Via Zero Hedge.
Today our central bankers are as confident in their ability to control inflation (Mr. Bernanke claims 100% confidence) as they were in the soundness of the financial system in 2006. Yet history suggests they shouldn’t be, for inflation goes back almost as far as we do. In the ancient Greek comedy, The Frogs, written in 405BC, Aristophanes writes that “the full-bodied coins that are the pride of Athens are never used while the mean brass coins pass hand to hand”. His reference to Gresham’s law predates Sir Thomas Gresham’s first observation during the medieval inflation of Henry VIII’s England by around two thousand years. As the play was written during the closing years of the epic Peloponnesian Wars which would have stretched the government’s budget, we can assume that Aristophanes and his audience witnessed inflation first hand.

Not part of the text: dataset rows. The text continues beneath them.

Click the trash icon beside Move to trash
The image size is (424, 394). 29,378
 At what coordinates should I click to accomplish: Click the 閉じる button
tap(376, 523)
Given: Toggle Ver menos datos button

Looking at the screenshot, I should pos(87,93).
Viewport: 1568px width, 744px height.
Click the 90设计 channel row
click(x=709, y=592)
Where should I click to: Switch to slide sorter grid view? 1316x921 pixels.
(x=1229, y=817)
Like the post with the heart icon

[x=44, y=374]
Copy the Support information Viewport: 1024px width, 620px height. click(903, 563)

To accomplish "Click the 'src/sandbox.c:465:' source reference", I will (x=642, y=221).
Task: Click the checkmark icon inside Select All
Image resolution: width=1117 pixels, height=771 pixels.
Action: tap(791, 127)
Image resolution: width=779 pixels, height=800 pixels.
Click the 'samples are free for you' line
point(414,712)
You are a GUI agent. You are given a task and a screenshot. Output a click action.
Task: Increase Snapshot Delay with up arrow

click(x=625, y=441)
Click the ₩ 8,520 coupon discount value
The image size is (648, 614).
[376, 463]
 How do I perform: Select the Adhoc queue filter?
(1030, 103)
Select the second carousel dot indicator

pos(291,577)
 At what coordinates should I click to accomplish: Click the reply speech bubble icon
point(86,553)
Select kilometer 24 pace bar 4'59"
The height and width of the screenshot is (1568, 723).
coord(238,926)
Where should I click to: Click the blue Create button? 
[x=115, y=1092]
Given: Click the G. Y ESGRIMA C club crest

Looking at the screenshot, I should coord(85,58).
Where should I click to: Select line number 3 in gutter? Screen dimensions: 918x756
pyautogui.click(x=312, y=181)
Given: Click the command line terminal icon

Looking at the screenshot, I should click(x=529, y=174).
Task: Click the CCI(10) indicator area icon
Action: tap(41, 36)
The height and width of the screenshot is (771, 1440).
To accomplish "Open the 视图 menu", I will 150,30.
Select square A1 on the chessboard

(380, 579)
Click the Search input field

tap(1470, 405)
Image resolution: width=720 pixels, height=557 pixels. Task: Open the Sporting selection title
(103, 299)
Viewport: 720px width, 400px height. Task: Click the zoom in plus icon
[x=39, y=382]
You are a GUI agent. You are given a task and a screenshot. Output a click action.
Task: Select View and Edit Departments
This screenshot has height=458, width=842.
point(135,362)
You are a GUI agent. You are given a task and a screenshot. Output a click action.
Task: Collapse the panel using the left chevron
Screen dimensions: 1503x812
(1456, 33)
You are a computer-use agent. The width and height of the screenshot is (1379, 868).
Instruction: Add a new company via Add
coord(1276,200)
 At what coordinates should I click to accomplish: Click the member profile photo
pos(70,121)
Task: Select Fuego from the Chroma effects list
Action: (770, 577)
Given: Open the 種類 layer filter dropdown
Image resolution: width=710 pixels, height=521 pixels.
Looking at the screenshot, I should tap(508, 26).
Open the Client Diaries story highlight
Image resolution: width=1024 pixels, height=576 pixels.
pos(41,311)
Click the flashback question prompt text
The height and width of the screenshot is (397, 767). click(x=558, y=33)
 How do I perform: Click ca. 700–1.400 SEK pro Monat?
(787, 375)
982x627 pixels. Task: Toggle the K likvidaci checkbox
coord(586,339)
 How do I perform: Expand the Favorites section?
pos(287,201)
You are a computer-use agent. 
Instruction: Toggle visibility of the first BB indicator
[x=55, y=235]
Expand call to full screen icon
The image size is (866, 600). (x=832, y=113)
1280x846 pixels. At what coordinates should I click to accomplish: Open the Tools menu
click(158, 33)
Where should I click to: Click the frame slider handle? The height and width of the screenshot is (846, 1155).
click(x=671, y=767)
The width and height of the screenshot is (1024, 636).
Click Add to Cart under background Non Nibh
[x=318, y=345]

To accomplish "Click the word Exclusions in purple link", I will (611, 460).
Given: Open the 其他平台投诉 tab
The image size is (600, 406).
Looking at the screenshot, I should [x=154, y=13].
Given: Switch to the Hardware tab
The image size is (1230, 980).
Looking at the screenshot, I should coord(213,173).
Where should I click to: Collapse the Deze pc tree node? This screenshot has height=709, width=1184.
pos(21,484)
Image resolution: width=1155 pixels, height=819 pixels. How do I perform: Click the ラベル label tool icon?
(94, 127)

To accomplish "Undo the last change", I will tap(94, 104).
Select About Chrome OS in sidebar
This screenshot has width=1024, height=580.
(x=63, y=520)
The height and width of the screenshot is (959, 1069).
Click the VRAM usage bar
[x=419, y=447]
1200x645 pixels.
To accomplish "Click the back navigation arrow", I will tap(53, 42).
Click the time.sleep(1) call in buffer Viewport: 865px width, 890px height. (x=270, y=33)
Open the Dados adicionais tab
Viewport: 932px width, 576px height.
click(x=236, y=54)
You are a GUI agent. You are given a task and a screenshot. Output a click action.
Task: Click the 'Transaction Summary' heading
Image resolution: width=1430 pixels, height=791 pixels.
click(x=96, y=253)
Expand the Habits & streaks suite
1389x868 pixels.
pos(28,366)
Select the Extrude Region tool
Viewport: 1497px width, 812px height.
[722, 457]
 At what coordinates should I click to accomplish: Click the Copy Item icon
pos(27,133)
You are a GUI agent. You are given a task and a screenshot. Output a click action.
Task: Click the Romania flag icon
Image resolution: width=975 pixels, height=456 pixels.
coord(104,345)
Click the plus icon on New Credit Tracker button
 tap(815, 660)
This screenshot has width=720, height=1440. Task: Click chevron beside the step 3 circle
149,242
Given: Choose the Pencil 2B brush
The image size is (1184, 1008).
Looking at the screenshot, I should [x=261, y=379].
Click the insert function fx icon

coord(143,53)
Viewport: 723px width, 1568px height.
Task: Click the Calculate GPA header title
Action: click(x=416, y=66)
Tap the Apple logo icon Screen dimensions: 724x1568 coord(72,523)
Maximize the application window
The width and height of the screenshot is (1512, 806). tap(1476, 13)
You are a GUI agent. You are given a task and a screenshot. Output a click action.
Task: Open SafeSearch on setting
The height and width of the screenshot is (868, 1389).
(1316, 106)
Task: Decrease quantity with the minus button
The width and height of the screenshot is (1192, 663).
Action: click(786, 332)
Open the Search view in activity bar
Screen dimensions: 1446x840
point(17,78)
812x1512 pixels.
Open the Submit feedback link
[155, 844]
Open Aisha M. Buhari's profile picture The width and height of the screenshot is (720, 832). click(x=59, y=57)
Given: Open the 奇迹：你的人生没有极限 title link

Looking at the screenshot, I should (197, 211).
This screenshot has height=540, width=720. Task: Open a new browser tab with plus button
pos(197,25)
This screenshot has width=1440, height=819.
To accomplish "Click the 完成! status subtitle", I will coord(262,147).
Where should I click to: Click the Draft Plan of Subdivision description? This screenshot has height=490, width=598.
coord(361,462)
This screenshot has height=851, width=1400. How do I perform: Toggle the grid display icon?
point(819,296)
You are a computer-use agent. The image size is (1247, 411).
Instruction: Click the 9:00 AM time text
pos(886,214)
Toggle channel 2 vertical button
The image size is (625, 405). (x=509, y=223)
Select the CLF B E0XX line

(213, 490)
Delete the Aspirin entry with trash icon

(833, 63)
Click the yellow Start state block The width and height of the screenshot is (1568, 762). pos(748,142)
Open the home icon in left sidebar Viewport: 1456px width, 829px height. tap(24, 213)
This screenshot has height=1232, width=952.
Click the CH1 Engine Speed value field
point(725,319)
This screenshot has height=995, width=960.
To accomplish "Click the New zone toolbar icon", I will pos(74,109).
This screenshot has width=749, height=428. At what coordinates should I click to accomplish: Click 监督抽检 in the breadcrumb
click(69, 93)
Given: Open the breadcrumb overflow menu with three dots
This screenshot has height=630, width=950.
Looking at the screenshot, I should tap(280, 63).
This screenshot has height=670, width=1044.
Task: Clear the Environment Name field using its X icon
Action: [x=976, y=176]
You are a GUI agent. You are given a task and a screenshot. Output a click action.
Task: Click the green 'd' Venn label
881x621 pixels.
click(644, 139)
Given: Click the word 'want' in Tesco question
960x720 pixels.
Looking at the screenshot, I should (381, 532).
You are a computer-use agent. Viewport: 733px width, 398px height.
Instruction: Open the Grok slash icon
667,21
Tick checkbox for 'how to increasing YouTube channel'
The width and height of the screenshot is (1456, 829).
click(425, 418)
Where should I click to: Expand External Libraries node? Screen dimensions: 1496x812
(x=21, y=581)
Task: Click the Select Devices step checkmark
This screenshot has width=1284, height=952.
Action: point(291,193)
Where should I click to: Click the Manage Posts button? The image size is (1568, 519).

Like credit crunches, there is nothing new about inflation crises. It’s not something which happened in the past but which we now understand well enough to ensure it never happens again, any more than systemic banking crises were. Yet when we talk about past inflationary episodes, whether in classical times, medieval times or industrial times we read of the same two villains of the peace each time: financially pressured governments and the politicised issuance of money. With the festering off-balance sheet liabilities threatening public sector solvency throughout the developed world, and central banks little more than fiscal puppets and economic cheerleaders (with the exception of the ECB, for the moment), we’re set to reacquaint ourselves with those villains in the flesh.